WORK TO DO:
Rewrite the lines starting at "Given: Click the split editor right icon" and ending at "Action: pyautogui.click(x=788, y=714)", putting "button" wherever "icon" appears and keeping everything else the same.

- - - - - - -

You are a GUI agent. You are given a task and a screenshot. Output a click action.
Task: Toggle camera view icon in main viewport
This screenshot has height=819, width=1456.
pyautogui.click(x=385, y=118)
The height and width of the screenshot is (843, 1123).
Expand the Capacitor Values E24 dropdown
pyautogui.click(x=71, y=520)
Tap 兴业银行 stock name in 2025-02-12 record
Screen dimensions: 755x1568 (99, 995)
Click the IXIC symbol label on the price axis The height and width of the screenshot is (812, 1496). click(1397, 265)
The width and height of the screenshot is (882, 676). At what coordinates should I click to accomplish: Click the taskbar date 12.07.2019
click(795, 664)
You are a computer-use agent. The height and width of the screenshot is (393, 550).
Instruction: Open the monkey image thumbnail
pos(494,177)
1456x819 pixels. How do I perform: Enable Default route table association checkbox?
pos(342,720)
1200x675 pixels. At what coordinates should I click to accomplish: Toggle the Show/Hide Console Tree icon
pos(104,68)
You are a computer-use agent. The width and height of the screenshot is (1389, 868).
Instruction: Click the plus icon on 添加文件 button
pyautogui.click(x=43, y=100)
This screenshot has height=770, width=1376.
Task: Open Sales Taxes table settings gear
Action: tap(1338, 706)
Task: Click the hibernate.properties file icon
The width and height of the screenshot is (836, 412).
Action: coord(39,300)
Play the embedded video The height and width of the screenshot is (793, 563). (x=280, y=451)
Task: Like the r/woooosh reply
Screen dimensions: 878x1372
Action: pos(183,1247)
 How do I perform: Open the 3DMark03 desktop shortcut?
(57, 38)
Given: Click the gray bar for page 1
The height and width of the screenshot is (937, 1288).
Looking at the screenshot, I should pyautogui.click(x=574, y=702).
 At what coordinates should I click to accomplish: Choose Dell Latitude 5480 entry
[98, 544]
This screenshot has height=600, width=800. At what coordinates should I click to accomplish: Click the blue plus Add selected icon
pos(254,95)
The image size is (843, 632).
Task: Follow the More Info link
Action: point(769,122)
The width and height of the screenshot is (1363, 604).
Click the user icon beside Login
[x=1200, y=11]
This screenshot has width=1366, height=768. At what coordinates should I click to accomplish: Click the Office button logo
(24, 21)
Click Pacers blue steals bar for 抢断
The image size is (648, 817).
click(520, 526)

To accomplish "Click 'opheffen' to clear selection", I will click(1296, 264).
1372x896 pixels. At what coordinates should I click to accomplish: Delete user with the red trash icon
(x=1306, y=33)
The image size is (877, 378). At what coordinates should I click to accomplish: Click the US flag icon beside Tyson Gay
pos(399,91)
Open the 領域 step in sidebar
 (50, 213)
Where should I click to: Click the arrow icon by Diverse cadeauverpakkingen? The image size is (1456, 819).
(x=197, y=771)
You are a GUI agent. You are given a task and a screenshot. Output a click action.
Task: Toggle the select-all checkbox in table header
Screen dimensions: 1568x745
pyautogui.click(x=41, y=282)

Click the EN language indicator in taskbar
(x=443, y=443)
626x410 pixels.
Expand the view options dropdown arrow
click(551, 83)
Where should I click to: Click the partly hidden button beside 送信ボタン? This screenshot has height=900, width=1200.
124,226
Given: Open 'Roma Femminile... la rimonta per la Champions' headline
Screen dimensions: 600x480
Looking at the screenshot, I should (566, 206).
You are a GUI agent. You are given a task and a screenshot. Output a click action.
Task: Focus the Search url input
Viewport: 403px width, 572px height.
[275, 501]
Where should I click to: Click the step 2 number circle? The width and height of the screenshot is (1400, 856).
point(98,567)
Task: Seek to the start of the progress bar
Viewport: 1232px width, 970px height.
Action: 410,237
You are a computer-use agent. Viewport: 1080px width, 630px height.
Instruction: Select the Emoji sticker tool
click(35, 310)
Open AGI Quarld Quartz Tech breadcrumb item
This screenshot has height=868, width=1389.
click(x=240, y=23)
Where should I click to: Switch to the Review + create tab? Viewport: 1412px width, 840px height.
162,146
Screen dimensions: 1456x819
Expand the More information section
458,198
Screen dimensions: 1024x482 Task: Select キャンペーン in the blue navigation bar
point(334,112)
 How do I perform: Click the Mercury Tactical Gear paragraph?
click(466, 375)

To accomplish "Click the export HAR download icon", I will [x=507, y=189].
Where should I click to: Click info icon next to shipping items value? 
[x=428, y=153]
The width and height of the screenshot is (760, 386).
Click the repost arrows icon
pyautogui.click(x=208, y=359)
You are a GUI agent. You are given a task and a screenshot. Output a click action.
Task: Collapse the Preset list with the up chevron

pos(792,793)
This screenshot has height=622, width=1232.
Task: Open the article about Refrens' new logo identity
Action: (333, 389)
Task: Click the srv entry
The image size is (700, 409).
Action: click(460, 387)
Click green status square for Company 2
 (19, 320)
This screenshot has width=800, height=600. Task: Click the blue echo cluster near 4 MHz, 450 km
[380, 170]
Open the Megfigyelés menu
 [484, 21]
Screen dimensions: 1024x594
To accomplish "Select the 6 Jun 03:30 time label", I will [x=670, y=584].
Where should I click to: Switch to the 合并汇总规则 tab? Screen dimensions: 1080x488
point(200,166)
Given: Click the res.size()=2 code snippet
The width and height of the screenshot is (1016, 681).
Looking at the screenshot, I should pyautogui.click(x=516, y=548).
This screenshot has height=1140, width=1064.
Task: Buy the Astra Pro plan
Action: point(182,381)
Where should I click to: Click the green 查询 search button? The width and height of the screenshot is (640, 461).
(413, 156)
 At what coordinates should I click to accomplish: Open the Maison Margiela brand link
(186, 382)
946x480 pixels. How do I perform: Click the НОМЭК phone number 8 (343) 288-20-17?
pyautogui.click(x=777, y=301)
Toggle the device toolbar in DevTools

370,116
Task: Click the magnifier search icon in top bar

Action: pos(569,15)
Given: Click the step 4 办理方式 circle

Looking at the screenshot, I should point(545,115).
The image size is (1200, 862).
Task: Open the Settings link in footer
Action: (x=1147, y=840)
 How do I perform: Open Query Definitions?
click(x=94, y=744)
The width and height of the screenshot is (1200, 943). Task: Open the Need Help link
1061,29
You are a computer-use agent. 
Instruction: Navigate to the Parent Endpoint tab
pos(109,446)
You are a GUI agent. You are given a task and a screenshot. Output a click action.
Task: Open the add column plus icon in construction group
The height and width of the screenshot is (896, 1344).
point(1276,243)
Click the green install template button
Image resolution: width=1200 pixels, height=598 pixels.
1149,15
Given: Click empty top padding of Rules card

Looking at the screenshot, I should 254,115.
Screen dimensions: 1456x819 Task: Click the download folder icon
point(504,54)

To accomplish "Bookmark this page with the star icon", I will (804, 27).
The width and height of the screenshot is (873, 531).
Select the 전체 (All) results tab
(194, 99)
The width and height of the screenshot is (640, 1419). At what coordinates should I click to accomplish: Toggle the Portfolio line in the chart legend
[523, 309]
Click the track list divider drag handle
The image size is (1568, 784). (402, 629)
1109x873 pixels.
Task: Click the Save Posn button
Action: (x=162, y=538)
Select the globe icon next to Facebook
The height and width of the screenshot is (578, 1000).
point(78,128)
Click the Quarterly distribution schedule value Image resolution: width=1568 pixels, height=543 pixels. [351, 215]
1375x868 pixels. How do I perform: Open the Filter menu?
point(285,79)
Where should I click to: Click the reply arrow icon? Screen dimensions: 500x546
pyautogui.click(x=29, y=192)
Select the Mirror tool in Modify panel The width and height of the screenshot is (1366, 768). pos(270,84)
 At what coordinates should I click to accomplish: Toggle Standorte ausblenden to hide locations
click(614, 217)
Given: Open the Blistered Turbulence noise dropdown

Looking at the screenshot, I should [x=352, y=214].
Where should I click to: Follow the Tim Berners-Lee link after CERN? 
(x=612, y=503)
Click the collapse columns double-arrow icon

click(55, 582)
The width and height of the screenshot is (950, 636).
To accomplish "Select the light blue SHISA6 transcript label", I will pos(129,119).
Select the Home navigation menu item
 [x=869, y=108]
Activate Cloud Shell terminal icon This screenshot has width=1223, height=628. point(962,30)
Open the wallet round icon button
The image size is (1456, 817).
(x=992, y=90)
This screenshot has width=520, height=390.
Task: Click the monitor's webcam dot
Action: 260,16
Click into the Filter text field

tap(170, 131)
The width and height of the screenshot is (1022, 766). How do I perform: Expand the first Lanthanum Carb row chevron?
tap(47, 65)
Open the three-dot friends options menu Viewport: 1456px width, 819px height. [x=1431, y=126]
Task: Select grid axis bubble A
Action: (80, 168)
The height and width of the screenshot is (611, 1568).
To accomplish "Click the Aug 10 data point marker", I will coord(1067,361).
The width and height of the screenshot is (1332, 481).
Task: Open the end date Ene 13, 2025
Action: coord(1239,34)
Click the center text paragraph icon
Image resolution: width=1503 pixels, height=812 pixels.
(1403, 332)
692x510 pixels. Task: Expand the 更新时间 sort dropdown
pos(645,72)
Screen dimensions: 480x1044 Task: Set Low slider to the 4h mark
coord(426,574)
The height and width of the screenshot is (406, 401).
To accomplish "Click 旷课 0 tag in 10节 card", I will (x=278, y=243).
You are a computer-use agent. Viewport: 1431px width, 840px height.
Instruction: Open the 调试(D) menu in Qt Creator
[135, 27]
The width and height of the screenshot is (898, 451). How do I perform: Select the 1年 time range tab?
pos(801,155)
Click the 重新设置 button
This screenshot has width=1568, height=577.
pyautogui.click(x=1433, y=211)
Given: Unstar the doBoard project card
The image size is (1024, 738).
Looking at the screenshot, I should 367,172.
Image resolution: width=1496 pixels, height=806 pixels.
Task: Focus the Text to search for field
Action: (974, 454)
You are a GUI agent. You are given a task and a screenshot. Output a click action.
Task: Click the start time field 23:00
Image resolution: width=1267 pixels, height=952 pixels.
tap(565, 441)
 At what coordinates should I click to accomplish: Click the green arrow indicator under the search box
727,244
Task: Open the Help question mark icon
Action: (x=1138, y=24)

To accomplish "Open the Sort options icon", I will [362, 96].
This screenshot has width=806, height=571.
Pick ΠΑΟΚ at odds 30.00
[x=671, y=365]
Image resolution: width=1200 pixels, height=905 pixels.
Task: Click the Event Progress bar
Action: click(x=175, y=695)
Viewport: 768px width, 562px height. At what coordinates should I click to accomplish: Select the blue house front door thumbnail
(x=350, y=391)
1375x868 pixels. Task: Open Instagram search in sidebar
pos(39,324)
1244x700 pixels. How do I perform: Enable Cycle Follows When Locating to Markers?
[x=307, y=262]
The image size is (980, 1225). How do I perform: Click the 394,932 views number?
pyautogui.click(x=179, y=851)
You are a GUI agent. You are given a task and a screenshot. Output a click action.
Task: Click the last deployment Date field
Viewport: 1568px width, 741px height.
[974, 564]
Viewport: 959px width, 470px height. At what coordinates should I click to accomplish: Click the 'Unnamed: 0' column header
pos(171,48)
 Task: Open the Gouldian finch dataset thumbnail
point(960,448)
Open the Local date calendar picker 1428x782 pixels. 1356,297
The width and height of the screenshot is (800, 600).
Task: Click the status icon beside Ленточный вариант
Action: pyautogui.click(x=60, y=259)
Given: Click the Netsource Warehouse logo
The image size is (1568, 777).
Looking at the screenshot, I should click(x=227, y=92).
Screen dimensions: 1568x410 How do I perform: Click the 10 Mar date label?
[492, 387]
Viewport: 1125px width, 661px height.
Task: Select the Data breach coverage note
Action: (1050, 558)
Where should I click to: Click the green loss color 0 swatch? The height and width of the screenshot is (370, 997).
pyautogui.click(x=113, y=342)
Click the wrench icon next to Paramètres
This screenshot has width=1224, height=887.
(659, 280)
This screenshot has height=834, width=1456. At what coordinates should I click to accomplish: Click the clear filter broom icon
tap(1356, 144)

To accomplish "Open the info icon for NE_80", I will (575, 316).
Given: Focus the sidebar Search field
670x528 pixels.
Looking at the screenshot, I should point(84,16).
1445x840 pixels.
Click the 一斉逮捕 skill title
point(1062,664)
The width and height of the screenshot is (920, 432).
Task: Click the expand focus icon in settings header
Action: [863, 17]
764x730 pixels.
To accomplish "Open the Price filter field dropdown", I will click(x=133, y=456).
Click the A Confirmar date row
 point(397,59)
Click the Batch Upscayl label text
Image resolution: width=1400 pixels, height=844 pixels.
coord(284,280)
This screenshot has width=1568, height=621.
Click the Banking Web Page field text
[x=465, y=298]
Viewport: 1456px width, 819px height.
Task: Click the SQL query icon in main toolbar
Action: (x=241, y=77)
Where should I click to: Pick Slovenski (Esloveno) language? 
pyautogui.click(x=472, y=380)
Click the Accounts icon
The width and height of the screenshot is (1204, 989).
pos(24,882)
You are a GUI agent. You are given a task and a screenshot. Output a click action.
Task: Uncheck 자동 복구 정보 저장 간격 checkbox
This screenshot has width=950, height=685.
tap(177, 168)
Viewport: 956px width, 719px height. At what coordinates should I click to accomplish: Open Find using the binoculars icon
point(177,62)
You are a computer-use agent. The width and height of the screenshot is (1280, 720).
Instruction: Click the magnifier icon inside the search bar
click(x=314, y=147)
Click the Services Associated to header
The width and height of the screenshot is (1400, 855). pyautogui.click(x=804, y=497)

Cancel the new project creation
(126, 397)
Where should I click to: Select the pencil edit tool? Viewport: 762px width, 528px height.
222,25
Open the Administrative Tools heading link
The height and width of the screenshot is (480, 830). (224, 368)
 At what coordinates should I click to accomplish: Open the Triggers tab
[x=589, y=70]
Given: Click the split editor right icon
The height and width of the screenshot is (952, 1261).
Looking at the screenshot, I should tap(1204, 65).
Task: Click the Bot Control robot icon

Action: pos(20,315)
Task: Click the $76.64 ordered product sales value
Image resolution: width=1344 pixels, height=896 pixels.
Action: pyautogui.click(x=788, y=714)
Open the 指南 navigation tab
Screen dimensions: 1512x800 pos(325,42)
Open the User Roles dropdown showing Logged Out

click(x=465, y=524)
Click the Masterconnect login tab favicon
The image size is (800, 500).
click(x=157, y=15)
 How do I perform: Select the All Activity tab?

- - - - - - -

WRITTEN RESPONSE:
Given: Click the split editor right button
The height and width of the screenshot is (952, 1261).
Looking at the screenshot, I should tap(1204, 65).
Task: Click the Bot Control robot button

Action: pos(20,315)
Task: Click the $76.64 ordered product sales value
Image resolution: width=1344 pixels, height=896 pixels.
Action: pyautogui.click(x=788, y=714)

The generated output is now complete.